[Collected data]

____

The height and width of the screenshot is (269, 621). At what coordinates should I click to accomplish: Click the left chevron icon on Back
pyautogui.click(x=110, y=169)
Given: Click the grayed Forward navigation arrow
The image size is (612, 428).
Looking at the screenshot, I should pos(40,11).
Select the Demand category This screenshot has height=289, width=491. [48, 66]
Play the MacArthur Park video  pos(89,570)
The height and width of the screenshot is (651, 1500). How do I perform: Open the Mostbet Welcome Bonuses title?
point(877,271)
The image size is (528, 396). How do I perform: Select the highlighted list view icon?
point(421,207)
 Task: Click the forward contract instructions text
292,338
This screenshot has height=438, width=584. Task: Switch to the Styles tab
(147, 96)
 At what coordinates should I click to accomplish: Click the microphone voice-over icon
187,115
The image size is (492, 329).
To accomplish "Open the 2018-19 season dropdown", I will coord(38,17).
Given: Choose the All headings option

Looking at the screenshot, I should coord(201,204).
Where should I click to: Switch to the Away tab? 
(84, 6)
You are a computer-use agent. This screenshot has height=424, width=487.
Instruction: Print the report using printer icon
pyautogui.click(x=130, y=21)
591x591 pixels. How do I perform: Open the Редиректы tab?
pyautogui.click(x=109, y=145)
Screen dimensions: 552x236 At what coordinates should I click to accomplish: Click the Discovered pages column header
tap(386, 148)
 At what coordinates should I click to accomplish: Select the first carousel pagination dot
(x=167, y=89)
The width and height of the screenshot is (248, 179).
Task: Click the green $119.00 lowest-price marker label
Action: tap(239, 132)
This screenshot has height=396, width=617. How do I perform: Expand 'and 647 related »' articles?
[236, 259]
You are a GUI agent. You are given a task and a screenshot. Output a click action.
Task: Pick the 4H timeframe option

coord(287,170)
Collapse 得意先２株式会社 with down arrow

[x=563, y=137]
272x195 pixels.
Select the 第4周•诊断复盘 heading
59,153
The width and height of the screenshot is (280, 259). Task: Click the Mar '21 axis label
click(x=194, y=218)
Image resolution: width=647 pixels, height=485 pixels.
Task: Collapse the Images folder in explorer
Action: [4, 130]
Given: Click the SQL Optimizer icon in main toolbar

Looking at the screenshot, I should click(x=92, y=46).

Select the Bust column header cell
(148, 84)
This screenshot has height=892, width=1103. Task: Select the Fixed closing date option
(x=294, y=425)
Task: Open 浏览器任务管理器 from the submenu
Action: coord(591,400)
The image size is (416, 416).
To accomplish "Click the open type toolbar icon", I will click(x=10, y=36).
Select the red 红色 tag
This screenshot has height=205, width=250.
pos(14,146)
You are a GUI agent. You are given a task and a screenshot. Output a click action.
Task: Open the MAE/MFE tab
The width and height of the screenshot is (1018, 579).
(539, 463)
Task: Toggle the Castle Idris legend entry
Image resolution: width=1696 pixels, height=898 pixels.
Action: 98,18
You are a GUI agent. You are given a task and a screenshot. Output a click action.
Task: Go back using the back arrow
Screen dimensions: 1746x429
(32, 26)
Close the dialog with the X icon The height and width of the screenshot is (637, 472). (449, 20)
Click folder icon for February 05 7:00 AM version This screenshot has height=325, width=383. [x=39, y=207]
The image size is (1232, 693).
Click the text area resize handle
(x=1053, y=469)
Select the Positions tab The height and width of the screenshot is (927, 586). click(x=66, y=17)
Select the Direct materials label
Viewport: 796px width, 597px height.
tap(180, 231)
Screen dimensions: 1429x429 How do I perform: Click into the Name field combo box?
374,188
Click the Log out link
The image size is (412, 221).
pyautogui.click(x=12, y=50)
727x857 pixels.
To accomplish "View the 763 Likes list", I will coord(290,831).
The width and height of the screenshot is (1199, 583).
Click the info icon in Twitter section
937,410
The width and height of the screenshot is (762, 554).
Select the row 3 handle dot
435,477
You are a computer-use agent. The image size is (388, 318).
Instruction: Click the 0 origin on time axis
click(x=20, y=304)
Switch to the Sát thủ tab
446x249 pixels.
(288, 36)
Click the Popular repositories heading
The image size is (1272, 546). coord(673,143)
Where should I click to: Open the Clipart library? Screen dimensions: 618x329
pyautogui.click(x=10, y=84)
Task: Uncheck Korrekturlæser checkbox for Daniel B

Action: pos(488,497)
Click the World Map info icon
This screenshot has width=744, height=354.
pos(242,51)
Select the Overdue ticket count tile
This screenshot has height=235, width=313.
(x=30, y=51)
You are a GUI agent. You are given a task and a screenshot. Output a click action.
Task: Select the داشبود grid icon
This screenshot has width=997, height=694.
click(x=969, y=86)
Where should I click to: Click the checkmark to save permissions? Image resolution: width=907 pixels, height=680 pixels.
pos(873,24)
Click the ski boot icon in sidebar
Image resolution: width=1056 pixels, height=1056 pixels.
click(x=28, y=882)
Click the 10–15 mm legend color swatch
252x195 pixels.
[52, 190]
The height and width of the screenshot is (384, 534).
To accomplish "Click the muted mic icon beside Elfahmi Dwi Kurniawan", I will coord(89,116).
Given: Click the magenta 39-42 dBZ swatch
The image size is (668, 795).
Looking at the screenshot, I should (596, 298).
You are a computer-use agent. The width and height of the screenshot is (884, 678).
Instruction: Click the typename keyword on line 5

____

■ What is required:
Every entry must appear in the answer, reproduced exactly.

■ Finished task:
The height and width of the screenshot is (269, 621). At what coordinates should I click to accomplish: Click the left chevron icon on Back
pyautogui.click(x=110, y=169)
Given: Click the grayed Forward navigation arrow
The image size is (612, 428).
Looking at the screenshot, I should pos(40,11).
Select the Demand category This screenshot has height=289, width=491. [48, 66]
Play the MacArthur Park video  pos(89,570)
The height and width of the screenshot is (651, 1500). How do I perform: Open the Mostbet Welcome Bonuses title?
point(877,271)
The image size is (528, 396). How do I perform: Select the highlighted list view icon?
point(421,207)
 Task: Click the forward contract instructions text
292,338
This screenshot has height=438, width=584. Task: Switch to the Styles tab
(147, 96)
 At what coordinates should I click to accomplish: Click the microphone voice-over icon
187,115
The image size is (492, 329).
To accomplish "Open the 2018-19 season dropdown", I will coord(38,17).
Given: Choose the All headings option

Looking at the screenshot, I should coord(201,204).
Where should I click to: Switch to the Away tab? 
(84, 6)
You are a computer-use agent. This screenshot has height=424, width=487.
Instruction: Print the report using printer icon
pyautogui.click(x=130, y=21)
591x591 pixels. How do I perform: Open the Редиректы tab?
pyautogui.click(x=109, y=145)
Screen dimensions: 552x236 At what coordinates should I click to accomplish: Click the Discovered pages column header
tap(386, 148)
 At what coordinates should I click to accomplish: Select the first carousel pagination dot
(x=167, y=89)
The width and height of the screenshot is (248, 179).
Task: Click the green $119.00 lowest-price marker label
Action: tap(239, 132)
This screenshot has height=396, width=617. How do I perform: Expand 'and 647 related »' articles?
[236, 259]
You are a GUI agent. You are given a task and a screenshot. Output a click action.
Task: Pick the 4H timeframe option

coord(287,170)
Collapse 得意先２株式会社 with down arrow

[x=563, y=137]
272x195 pixels.
Select the 第4周•诊断复盘 heading
59,153
The width and height of the screenshot is (280, 259). Task: Click the Mar '21 axis label
click(x=194, y=218)
Image resolution: width=647 pixels, height=485 pixels.
Task: Collapse the Images folder in explorer
Action: [4, 130]
Given: Click the SQL Optimizer icon in main toolbar

Looking at the screenshot, I should click(x=92, y=46).

Select the Bust column header cell
(148, 84)
This screenshot has height=892, width=1103. Task: Select the Fixed closing date option
(x=294, y=425)
Task: Open 浏览器任务管理器 from the submenu
Action: coord(591,400)
The image size is (416, 416).
To accomplish "Click the open type toolbar icon", I will click(x=10, y=36).
Select the red 红色 tag
This screenshot has height=205, width=250.
pos(14,146)
You are a GUI agent. You are given a task and a screenshot. Output a click action.
Task: Open the MAE/MFE tab
The width and height of the screenshot is (1018, 579).
(539, 463)
Task: Toggle the Castle Idris legend entry
Image resolution: width=1696 pixels, height=898 pixels.
Action: 98,18
You are a GUI agent. You are given a task and a screenshot. Output a click action.
Task: Go back using the back arrow
Screen dimensions: 1746x429
(32, 26)
Close the dialog with the X icon The height and width of the screenshot is (637, 472). (449, 20)
Click folder icon for February 05 7:00 AM version This screenshot has height=325, width=383. [x=39, y=207]
The image size is (1232, 693).
Click the text area resize handle
(x=1053, y=469)
Select the Positions tab The height and width of the screenshot is (927, 586). click(x=66, y=17)
Select the Direct materials label
Viewport: 796px width, 597px height.
tap(180, 231)
Screen dimensions: 1429x429 How do I perform: Click into the Name field combo box?
374,188
Click the Log out link
The image size is (412, 221).
pyautogui.click(x=12, y=50)
727x857 pixels.
To accomplish "View the 763 Likes list", I will coord(290,831).
The width and height of the screenshot is (1199, 583).
Click the info icon in Twitter section
937,410
The width and height of the screenshot is (762, 554).
Select the row 3 handle dot
435,477
You are a computer-use agent. The image size is (388, 318).
Instruction: Click the 0 origin on time axis
click(x=20, y=304)
Switch to the Sát thủ tab
446x249 pixels.
(288, 36)
Click the Popular repositories heading
The image size is (1272, 546). coord(673,143)
Where should I click to: Open the Clipart library? Screen dimensions: 618x329
pyautogui.click(x=10, y=84)
Task: Uncheck Korrekturlæser checkbox for Daniel B

Action: pos(488,497)
Click the World Map info icon
This screenshot has width=744, height=354.
pos(242,51)
Select the Overdue ticket count tile
This screenshot has height=235, width=313.
(x=30, y=51)
You are a GUI agent. You are given a task and a screenshot. Output a click action.
Task: Select the داشبود grid icon
This screenshot has width=997, height=694.
click(x=969, y=86)
Where should I click to: Click the checkmark to save permissions? Image resolution: width=907 pixels, height=680 pixels.
pos(873,24)
Click the ski boot icon in sidebar
Image resolution: width=1056 pixels, height=1056 pixels.
click(x=28, y=882)
Click the 10–15 mm legend color swatch
252x195 pixels.
[52, 190]
The height and width of the screenshot is (384, 534).
To accomplish "Click the muted mic icon beside Elfahmi Dwi Kurniawan", I will coord(89,116).
Given: Click the magenta 39-42 dBZ swatch
The image size is (668, 795).
Looking at the screenshot, I should (596, 298).
You are a computer-use agent. The width and height of the screenshot is (884, 678).
Instruction: Click the typename keyword on line 5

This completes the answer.